Simply put, the child can call out the representative symbols for the quantities in proper sequence. It does not show that he has any understanding of quantities.
Without first understanding quantities and later moving on to associating quantities with their numerical representations, being able to recite one to ten at a very young age proves to be pretty useless and, to many people, less than impressive.
This can be upsetting to parents, as the goal of sharing your proud parenting moments is never to have someone come back at you with, “That's not impressive. It's rote memorization.“
Alternative education methods
Montessori, along with many other education methods, discourages rote learning and instead focuses on sensorial learning and connecting actions to implications and written symbols to the things they represent.
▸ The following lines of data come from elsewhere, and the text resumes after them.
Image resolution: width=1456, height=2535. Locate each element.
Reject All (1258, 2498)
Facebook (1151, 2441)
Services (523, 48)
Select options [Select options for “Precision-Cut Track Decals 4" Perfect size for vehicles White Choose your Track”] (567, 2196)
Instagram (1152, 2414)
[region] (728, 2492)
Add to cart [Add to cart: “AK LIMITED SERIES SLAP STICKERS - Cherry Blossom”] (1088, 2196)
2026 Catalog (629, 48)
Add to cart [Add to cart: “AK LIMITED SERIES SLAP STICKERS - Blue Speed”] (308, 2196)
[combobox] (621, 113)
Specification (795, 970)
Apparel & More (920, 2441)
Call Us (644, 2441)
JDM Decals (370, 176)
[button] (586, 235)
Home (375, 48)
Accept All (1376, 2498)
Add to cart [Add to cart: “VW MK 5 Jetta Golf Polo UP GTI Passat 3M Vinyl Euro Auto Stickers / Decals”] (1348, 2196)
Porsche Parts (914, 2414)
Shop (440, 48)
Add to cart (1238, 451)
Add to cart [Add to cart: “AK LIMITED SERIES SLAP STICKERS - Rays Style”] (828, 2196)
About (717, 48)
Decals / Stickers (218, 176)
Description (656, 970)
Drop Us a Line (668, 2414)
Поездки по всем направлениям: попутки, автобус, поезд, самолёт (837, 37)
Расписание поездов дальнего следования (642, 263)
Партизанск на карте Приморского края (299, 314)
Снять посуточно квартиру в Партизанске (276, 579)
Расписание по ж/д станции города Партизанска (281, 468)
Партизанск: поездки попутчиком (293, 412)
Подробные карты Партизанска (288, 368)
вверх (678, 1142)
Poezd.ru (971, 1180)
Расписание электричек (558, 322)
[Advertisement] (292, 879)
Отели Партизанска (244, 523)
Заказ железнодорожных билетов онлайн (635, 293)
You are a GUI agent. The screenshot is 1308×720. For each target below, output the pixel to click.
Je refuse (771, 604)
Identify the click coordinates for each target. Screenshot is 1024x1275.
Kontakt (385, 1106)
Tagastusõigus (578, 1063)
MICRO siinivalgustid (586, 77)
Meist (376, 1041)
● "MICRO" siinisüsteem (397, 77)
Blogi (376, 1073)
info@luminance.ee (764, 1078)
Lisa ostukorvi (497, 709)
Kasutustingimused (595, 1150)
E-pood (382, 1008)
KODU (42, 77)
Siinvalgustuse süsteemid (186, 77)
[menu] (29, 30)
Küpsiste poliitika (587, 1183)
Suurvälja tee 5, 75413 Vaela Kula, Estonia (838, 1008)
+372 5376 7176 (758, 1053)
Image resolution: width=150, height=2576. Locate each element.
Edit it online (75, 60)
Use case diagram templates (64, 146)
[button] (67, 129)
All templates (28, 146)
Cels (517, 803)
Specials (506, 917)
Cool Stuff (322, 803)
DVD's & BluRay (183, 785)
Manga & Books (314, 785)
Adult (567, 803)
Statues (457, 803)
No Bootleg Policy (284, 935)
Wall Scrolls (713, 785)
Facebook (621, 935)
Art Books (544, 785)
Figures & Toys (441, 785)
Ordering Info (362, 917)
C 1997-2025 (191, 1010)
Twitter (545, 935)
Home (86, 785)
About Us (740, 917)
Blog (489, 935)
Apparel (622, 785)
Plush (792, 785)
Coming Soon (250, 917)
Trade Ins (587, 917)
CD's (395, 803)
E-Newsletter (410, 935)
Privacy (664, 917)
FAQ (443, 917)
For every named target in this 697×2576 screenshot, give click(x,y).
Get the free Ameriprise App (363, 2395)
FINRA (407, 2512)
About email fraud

The Common Core Standards that have been implemented in American public schools, though difficult for some of us older parents to understand, are actually in line with the anti-rote learning movement.
Waldorf, Montessori, Charlotte Mason (Though this one can be argued), and Reggio are four education methods that are also anti-rote.
A few Montessori activities and learning articles that can help further your understanding of the topic:
Though the term “rote memorization” is typically tossed around in parenting and education circles to mean something bad, it's important to acknowledge the beneficial role being able to repeat what we hear and see plays in development, as well.
Our brains are fascinating organs and our ability to memorize things is integral to even a young child's education.
From language acquisition and recognizing sight words to math facts and formulas, we depend on this ability.
Young children are going to repeat what they hear, and that's ok. What's important is that we don't feel like we spend (waste) their time or ours reciting facts.
Essentially, memorization of facts for a young child should be “apply as needed” and avoided when possible.